*** Entries shown ***
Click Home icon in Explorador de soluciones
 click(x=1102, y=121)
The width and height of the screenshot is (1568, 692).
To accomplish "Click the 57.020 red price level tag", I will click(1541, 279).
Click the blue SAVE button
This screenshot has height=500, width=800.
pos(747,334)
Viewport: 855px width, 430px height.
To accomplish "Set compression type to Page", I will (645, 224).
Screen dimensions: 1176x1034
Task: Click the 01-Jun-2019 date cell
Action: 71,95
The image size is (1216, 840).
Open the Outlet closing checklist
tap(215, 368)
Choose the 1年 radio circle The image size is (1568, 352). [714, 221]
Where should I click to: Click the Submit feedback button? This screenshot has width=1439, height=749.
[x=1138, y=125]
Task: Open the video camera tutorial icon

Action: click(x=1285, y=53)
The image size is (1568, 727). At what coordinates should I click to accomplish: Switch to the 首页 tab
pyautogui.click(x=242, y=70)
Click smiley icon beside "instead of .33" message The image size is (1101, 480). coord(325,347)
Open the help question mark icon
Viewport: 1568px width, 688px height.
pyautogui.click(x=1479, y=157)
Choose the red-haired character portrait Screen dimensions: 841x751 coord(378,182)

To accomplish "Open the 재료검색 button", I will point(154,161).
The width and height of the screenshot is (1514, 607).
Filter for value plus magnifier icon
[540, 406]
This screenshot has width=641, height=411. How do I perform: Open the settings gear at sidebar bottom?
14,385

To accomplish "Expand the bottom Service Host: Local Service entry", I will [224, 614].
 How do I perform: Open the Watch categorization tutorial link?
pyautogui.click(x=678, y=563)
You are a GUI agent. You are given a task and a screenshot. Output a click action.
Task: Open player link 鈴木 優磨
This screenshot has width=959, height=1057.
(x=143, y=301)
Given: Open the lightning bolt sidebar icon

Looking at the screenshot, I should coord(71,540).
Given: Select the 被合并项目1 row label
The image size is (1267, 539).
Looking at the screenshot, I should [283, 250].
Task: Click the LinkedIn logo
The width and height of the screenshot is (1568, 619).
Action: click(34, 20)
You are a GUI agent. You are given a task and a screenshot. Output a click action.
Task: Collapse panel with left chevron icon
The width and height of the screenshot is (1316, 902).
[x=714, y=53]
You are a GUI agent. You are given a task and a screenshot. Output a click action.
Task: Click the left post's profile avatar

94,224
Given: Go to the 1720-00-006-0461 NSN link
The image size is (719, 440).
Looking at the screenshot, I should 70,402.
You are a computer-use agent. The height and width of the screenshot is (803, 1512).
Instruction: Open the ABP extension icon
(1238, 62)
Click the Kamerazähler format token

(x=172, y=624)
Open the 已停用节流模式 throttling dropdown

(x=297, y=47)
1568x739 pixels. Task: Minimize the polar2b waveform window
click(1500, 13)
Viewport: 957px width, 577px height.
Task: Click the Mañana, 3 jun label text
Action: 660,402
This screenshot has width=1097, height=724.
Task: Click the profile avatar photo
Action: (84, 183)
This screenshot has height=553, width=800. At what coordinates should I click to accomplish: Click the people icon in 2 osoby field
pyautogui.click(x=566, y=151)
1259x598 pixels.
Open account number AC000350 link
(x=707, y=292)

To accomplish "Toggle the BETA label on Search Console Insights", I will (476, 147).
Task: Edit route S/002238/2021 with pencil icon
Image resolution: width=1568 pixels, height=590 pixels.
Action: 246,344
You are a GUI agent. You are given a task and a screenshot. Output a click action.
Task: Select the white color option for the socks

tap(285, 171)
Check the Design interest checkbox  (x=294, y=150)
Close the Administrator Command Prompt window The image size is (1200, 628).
*** End of Entries shown ***
◆ What the task asks
Reproduce exactly the line bearing "This screenshot has height=553, width=800." and all the lines that come after it in the records above; add nothing.

◆ Exercise result
This screenshot has height=553, width=800. At what coordinates should I click to accomplish: Click the people icon in 2 osoby field
pyautogui.click(x=566, y=151)
1259x598 pixels.
Open account number AC000350 link
(x=707, y=292)

To accomplish "Toggle the BETA label on Search Console Insights", I will (476, 147).
Task: Edit route S/002238/2021 with pencil icon
Image resolution: width=1568 pixels, height=590 pixels.
Action: 246,344
You are a GUI agent. You are given a task and a screenshot. Output a click action.
Task: Select the white color option for the socks

tap(285, 171)
Check the Design interest checkbox  (x=294, y=150)
Close the Administrator Command Prompt window The image size is (1200, 628).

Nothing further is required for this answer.